Credit: Kyle Phillips/The Norman Transcript via AP
Credit: Kyle Phillips/The Norman Transcript via AP
She was initially charged with making a terroristic threat, but Cleveland County District Attorney Greg Mashburn explained that Johnson’s crimes did not fit the Oklahoma statute for that particular crime.
"We went to the statute, but the statute says, 'committing acts of violence to intimidate a civilian population,' and she did not really commit an act of violence to intimidate the population," Mashburn told the Transcript. "Absolutely hate speech, absolutely a crime, but not necessarily a terroristic threat."
A judge on Monday explained via video the charges against Johnson, who attended her first court appearance from jail. The felony malicious injury or destruction of property charge, which applies to property worth more than $1,000, is from the vandalism of the sculpture outside the Firehouse Art Center, which the Transcript identified as a piece titled "Olivia" by artist Richard McKown.
The three misdemeanor charges are related to the graffiti at the Cleveland County Democratic Party building, the windows of the Junior League of Norman and on the sidewalks outside the elementary school, the newspaper said.
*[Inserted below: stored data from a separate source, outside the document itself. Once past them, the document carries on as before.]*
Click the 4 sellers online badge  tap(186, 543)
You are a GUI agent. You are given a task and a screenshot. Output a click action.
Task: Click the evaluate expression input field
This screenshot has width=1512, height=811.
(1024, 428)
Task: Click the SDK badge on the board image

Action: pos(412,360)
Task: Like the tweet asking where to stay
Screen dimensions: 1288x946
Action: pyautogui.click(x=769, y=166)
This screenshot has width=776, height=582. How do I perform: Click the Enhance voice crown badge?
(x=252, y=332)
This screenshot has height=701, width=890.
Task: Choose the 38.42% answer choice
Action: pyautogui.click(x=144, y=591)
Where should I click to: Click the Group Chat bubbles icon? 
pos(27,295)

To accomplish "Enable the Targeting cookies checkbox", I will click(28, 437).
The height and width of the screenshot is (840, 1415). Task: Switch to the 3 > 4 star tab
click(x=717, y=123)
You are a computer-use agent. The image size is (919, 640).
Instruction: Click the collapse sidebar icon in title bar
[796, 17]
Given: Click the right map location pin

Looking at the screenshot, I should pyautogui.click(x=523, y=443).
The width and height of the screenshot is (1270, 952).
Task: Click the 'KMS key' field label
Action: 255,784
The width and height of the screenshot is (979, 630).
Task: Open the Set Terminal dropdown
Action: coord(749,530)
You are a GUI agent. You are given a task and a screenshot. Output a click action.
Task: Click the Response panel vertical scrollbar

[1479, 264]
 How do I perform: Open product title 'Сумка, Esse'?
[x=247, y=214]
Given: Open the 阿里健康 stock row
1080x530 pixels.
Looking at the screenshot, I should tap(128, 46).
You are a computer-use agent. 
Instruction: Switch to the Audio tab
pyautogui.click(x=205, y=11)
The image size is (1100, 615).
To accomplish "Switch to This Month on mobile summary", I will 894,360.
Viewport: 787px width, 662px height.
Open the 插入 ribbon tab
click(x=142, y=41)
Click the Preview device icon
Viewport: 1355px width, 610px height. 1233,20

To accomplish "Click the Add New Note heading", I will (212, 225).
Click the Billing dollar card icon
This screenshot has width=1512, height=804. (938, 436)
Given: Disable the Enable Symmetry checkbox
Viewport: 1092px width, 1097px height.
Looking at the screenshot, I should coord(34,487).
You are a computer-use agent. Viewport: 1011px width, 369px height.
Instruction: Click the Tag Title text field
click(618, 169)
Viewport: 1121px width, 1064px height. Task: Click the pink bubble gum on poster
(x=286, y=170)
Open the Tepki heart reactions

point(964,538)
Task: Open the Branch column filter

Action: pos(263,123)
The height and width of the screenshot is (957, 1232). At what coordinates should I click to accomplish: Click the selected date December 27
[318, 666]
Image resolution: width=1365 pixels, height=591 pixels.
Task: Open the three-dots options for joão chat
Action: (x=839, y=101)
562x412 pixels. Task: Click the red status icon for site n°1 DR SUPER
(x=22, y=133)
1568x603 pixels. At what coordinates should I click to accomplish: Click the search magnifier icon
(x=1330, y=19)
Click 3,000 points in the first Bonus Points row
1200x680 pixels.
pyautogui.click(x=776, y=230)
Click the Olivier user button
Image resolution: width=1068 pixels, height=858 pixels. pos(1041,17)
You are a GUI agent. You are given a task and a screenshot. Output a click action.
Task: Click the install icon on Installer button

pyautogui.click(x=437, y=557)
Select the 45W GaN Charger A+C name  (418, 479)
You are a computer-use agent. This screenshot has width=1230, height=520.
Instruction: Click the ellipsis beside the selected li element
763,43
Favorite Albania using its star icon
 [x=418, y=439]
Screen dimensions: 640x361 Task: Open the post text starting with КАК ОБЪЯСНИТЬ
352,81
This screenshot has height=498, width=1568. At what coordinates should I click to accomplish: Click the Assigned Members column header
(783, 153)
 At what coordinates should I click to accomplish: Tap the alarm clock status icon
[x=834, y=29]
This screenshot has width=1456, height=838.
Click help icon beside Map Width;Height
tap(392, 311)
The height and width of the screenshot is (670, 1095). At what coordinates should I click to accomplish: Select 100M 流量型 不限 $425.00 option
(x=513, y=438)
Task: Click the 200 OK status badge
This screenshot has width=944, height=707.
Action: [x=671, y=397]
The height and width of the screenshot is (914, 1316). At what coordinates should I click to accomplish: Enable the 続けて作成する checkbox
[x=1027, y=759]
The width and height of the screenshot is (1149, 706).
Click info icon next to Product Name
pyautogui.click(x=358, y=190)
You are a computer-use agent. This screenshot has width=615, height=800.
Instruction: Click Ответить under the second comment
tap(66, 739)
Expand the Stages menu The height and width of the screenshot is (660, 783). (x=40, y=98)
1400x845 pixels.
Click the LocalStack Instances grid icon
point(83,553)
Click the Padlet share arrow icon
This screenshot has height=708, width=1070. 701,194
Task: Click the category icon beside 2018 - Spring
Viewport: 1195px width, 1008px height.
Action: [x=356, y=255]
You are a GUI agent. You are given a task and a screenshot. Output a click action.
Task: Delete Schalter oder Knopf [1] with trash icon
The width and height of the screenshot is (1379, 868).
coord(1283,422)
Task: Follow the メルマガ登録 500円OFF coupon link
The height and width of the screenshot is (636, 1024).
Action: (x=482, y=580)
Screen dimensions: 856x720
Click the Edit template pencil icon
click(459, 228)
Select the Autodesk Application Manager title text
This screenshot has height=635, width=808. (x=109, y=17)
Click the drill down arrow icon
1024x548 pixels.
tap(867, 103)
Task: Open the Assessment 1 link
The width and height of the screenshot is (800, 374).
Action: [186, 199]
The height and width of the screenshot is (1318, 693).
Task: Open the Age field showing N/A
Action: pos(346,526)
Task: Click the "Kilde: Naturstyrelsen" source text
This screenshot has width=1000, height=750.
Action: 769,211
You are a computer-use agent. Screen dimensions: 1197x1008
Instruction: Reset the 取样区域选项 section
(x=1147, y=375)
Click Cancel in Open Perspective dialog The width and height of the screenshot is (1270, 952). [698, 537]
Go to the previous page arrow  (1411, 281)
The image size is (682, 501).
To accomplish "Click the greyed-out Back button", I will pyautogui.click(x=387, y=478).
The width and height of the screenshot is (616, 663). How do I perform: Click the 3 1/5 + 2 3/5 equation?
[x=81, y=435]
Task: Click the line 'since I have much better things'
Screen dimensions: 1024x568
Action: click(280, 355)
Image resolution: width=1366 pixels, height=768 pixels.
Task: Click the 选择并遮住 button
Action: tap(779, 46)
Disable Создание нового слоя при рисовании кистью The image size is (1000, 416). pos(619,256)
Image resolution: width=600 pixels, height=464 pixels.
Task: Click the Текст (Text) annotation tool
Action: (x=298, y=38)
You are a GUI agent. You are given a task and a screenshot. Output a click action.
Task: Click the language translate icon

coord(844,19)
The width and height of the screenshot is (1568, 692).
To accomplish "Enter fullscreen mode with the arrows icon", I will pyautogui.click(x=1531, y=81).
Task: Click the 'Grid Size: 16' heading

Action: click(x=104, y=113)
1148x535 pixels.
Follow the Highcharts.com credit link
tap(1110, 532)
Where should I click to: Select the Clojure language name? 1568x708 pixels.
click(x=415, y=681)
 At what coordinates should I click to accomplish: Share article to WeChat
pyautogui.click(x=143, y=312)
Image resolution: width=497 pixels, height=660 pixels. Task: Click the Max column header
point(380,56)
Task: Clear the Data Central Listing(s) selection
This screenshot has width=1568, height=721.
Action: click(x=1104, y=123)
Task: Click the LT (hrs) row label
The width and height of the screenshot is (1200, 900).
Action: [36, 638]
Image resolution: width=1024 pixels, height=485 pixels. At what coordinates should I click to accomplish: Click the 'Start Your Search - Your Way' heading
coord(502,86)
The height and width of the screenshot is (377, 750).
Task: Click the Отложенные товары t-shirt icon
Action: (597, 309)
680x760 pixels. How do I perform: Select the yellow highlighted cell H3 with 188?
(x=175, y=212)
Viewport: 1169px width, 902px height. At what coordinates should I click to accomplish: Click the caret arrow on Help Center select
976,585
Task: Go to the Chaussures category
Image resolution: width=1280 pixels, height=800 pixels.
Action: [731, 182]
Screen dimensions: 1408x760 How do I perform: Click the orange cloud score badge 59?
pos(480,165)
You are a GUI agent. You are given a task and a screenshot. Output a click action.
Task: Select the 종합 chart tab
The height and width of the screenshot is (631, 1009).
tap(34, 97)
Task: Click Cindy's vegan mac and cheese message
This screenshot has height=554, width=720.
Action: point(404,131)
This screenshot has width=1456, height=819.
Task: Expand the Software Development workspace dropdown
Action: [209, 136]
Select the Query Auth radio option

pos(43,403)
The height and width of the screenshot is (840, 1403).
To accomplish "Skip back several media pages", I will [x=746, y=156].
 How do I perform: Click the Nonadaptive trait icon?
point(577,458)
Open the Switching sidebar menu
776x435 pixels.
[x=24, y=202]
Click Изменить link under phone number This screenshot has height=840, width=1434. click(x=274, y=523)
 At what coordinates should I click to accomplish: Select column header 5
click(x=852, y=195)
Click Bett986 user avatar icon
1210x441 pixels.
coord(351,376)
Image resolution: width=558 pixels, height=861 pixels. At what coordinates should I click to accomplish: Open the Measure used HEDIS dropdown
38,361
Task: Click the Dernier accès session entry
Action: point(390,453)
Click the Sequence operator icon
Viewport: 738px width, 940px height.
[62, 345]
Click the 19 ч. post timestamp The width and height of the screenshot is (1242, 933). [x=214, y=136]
The malicious intimidation charge stems from allegations she defaced the driveway of a Native American family.
That charge falls under the state hate crime statute, the Transcript reported.
Johnson blurted out, “that’s crazy, because I only drew a (unintelligible) and a swastika on ….”
Judge Jequita Napoli interrupted Johnson, keeping her from incriminating herself, the Transcript said.
"We're not going to talk about that," Napoli told her, according to the newspaper. "You have a right against self-incrimination. Please, please get an attorney."
Johnson requested a court-appointed attorney.
Mashburn said there could be additional charges pending against Johnson. The Transcript reported that the probable cause affidavit stated there were other reports of racist, religious and ethnic-based threats of violence over the past four weeks that detectives are investigating to determine if Johnson was the culprit.
The recipients of those threats include two schools, two churches and two private homes. There were no other instances of graffiti or vandalism, however.
Charges are also pending against Johnson in Oklahoma City.